Friday, 26 November 2010

Wimbish

All Saints is lovely but understandably locked as it is fairly isolated, however a sign states that it is open at weekends but each time I've gone back it has been locked. Perseverance might one day pay off, we'll wait and see.

UPDATE: Having visited Radwinter last Saturday I came back via Wimbish in the forlorn hope that it might be open and to my astonishment finally gained access. A very nice lady was flower arranging and let me photograph the interior.

It's a nice church with good screens, a very early brass - I think the earliest I've seen but I'd need to check that - and a strange stair doorway close to the south door - if it's a rood screen door it's in a funny place - in what appears to be a Norman window.

If for no other reason I liked the interior since it led me to putting Mary Wiseman in my family tree.

ALL SAINTS. Norman nave (see one S window and the S doorway, with two orders of columns, one of them spiral-carved and with volute capitals, the other smooth and with one-scallop capitals; both have plaited rings below the capitals). The C13 made alterations to this Norman nave, but it is not easy to understand them. The only evidence is a blank pointed arcade outside, just above the Norman window. What was its purpose? Inside, the N arcade is also C13. It has quatrefoil piers and double hollow-chamfered arches. N aisle and S porch C15. Chancel 1868, W tower taken down in 1883 and not yet rebuilt. The N aisle roof is dated 1534 in one of the graceful tracery spandrels of the braces. - SCREEN to the N chapel; one-light divisions with ogee heads and mouchettes above; C15.- MONUMENT. Sir John de Wantone d. 1347 and wife. An unusual and delightful piece. Two small brasses, only 18 in. long, both in the elegant, swaying attitudes of that age. The figures are set in the head of an octofoil cross. The style is very similar to that of the most accomplished of English brasses, that of Sir Hugh. Hastings at Elsing in Norfolk (d. 1347).

All Saints

Sir John de Wautone 1347 (2)

Mary Wiseman

WIMBISH. It has many fine farm buildings round about; one of them, Tiptofts, has remarkable timbers 600 years old and stands within the waters of a moat. Inside its hall are wooden columns to support the massive tiebeam of the kingpost roof; and the original 14th century roofs are also over the buttery and solar wings. With its great brick chimney added 200 years later, the house is a rare example of an ancient English home. Broad Oaks is a moated manor house of Tudor brick, with graceful chimneys and handsome windows of stone. Within are doors and panelling of the 17th century, and a stone fireplace of about 1560.

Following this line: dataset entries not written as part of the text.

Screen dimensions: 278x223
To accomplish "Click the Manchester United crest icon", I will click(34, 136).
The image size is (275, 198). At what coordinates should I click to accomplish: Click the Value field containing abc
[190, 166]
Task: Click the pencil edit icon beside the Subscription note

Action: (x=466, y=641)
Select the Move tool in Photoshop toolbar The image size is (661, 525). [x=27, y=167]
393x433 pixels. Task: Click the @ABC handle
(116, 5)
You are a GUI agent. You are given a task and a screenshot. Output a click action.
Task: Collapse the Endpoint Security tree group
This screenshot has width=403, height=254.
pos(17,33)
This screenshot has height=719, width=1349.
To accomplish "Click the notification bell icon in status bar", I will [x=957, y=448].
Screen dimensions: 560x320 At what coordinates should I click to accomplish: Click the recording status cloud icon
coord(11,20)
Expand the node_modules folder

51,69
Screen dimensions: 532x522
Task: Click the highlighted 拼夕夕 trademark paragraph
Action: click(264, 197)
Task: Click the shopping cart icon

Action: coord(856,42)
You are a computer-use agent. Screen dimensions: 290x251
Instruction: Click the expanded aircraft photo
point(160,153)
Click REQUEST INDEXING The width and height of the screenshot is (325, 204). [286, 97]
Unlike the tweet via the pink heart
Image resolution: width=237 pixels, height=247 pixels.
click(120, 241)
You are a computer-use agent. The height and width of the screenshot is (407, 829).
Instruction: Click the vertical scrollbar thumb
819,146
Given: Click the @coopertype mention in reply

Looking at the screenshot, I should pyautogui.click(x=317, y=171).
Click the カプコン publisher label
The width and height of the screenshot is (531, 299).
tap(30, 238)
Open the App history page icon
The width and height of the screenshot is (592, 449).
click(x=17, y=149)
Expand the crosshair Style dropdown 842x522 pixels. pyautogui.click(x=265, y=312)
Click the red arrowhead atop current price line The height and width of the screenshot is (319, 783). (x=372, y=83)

The church is in a lovely setting of trees, and has nave walls and a little window of the 12th century. Of about the same age is the handsome doorway, protected by a 15th century porch whose upper room is reached by a stairway in the thickness of the wall. The double door has been opening and shutting since Henry the Seventh was on the throne. Handsome columns have been standing in the nave for 700 years; a board painted with texts and commandments was here before the Spanish Armada sailed; and the Tudor roof of the aisle has a fine rose in one spandrel, balanced by the arabic figures 1534. Two 14th century screens are very finely traceried, and from the same age are some glass flowers and shields and yellow leopards. Here are two of the oldest brass portraits in Essex. They show Sir John de Wautone of 1347 and his Ellen, he looking much as a warrior at Crecy must have looked, his lady very gracefully dressed. The portraits are set in the head of a cross, the only impress of a brass cross in the county; and below is the impress of an elephant, the badge of the Beaumont family.

Simon K -

All Saints, Wimbish, Essex

Locked, but a notice said welcome to our church, you may step in and enjoy the peace or somesuch, so I guess they had already locked it.

Pleasantly set in a a farmyard away from the road, looking its major restoration from without, but it sounds interesting within. It is actually at the edge of the village of Radwinter.

I was taken by a sudden whim to head on to Sturmer and Birdbrook, both of which would surely have been locked for the night, and get the train from Bury or Sudbury. But fortunately sweet reason prevailed and I turned west again to Saffron Walden and Audley End station.

I got the 1745, arriving Cambridge at 1808 and had another 40 minutes heel-kicking before the train home to Ipswich. I'd visited 17 churches, 13 in Essex and 4 in Hertfordshire, most of them open, though not all. It is the most churches I have visited in a single day for nearly a year. Total distance cycled about 60 miles.